**EXERCISE DIRECTIONS:** Pull out each line of the items below that contains the string "info", matching case exactly.

**ROWS:**
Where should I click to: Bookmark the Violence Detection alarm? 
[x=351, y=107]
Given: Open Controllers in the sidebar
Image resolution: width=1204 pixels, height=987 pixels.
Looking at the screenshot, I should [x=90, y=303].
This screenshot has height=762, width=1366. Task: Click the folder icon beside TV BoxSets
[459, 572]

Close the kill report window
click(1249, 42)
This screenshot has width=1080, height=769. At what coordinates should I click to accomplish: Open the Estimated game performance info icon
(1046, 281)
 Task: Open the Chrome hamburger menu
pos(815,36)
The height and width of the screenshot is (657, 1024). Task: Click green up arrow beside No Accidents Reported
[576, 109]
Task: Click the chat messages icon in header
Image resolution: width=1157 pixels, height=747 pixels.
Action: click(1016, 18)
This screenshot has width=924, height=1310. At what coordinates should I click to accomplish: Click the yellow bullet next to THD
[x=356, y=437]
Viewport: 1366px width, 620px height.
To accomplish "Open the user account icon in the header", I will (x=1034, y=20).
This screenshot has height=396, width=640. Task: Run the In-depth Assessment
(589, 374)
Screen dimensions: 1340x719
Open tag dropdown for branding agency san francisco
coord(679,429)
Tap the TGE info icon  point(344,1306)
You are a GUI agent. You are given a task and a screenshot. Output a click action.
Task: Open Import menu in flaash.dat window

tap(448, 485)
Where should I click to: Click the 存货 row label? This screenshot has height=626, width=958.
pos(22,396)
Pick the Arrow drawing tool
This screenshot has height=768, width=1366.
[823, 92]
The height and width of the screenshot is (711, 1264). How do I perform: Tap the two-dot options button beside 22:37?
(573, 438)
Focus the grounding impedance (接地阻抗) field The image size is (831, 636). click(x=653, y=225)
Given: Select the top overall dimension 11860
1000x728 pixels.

**FINAL RESULT:**
This screenshot has width=1080, height=769. At what coordinates should I click to accomplish: Open the Estimated game performance info icon
Tap the TGE info icon  point(344,1306)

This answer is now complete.